Was soll also dieses unsäglich dumme Gejammere über die Unmöglichkeit, gerade mal eine Million Flüchtlinge unserer Tage zu integrieren?

Die Kanzlerin Angela Merkel hat diesen tollen Satz “Wir schaffen das” in die Welt gesetzt. Wahrscheinlich hat sie nicht viel über seine Brisanz nachgedacht, sondern war inspiriert von spontaner Hilfsbereitschaft. Wer hat sich nicht alles wer weiß wie über diesen Satz aufgeregt, der doch nichts anderes bedeutet als: “Packen wir´s an – schaffen wir etwas Neues mit der Bewältigung dieser gewaltigen Aufgabe.”

iStock / Jacartoon; Spektrum der Wissenschaft
iStock / Jacartoon; Spektrum der Wissenschaft

Friedrich Ani ist für mich so etwas wie ein gelungener Beweis dafür, wie so eine Bewältigung der Flüchtlingskrise aussehen kann.

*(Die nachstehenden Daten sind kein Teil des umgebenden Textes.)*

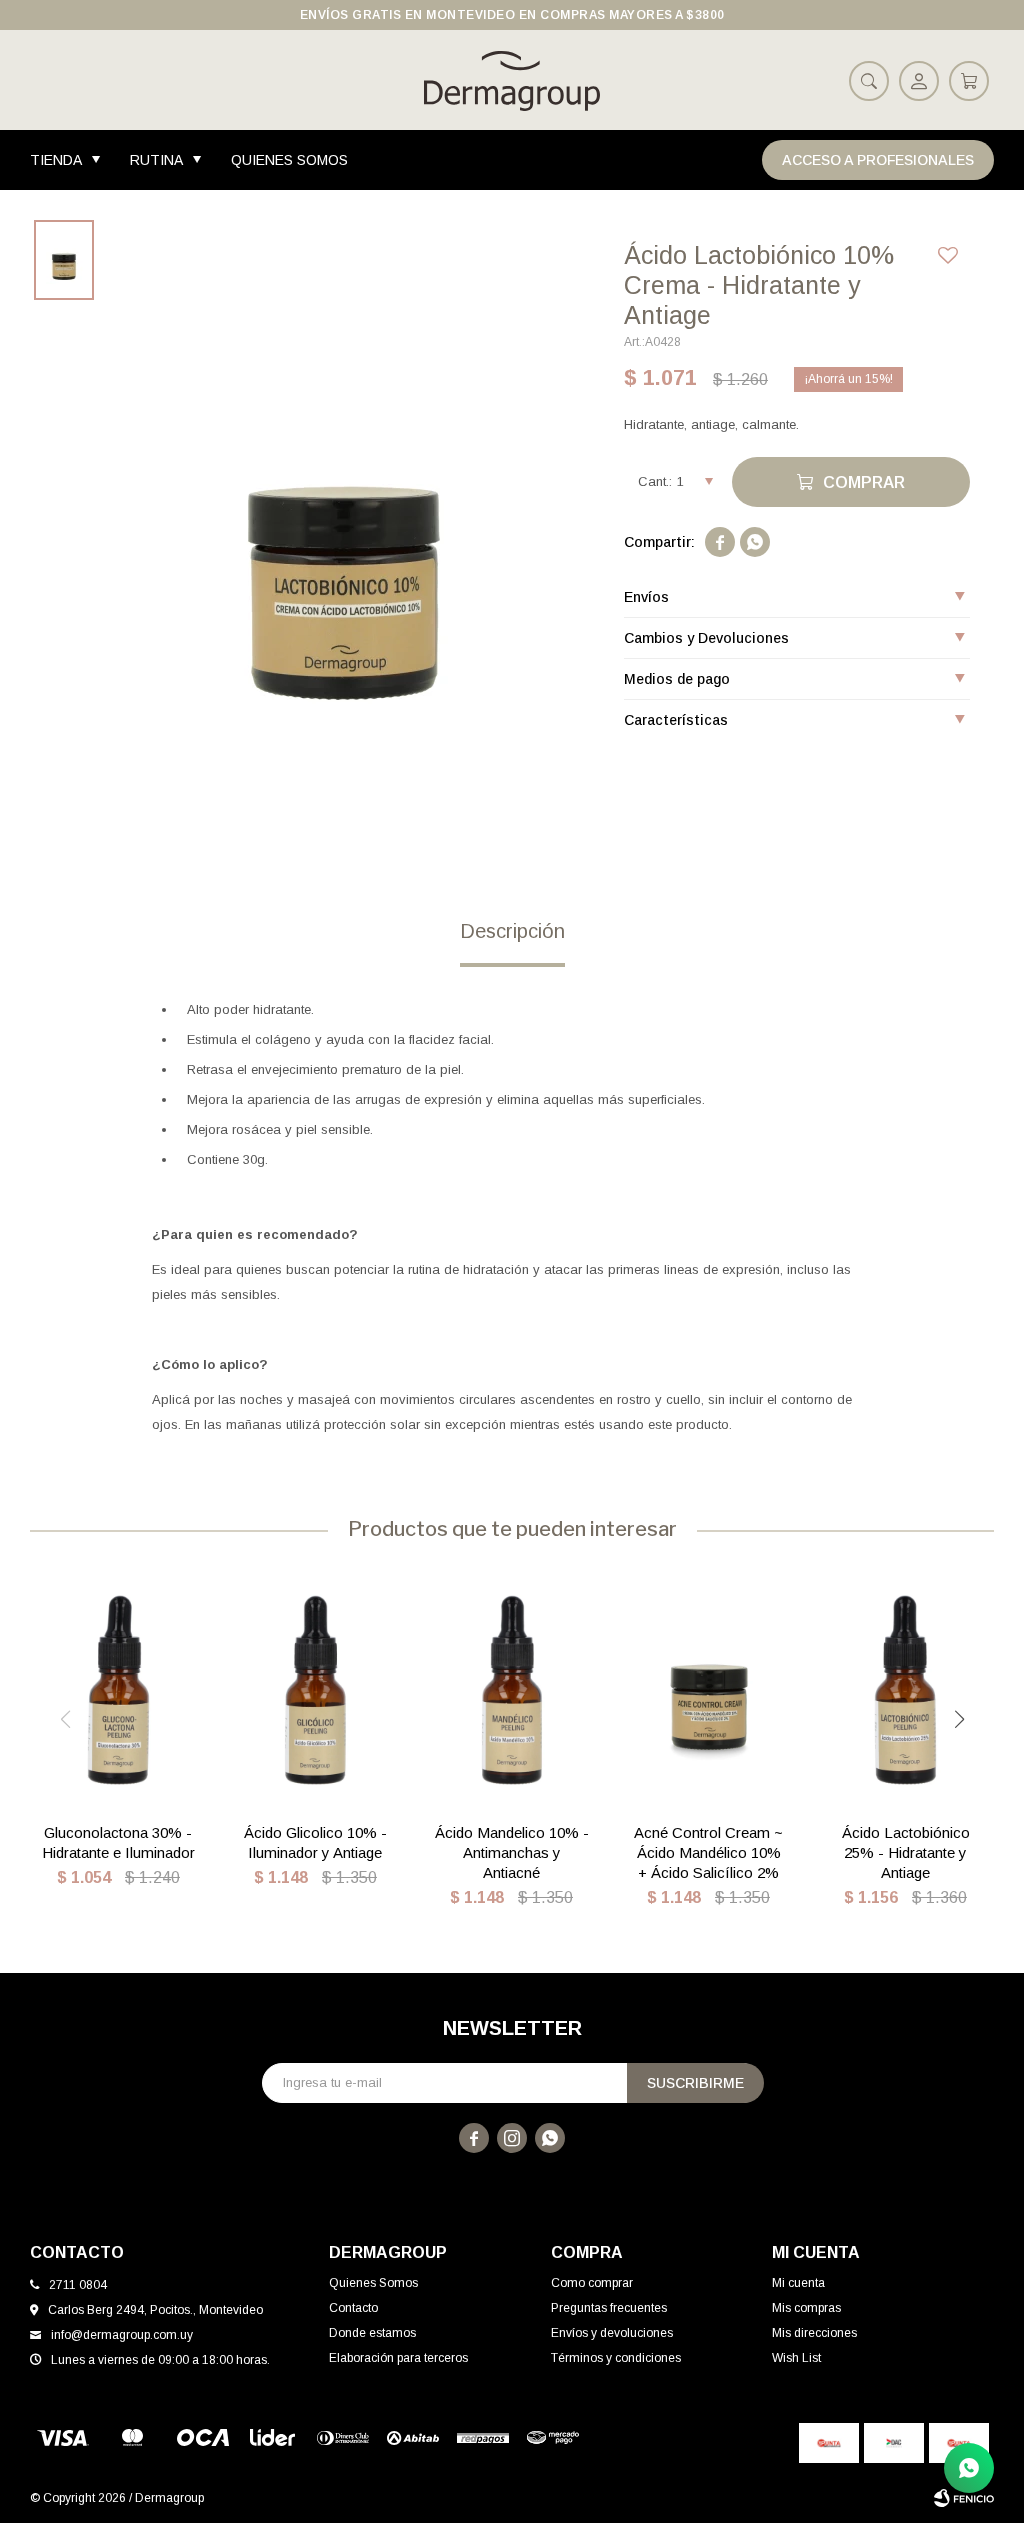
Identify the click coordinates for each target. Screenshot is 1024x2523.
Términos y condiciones (616, 2358)
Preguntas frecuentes (609, 2308)
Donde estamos (372, 2333)
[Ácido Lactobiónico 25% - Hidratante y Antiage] (905, 1690)
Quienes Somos (289, 160)
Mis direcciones (814, 2333)
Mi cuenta (798, 2283)
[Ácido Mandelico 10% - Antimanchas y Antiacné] (512, 1690)
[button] (869, 80)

Dieser deutsche Schriftsteller ist vor allem durch seine Kriminalromane um den (fiktiven) Kommissar Tabor Süden bekannt geworden, aber auch für Drehbücher zu Tatort-Krimis und manches mehr, wofür er mit mehr als einem Dutzend Preisen ausgezeichnet wurde – in der Wikipedia sind sie alle verzeichnet: Friedrich Ani.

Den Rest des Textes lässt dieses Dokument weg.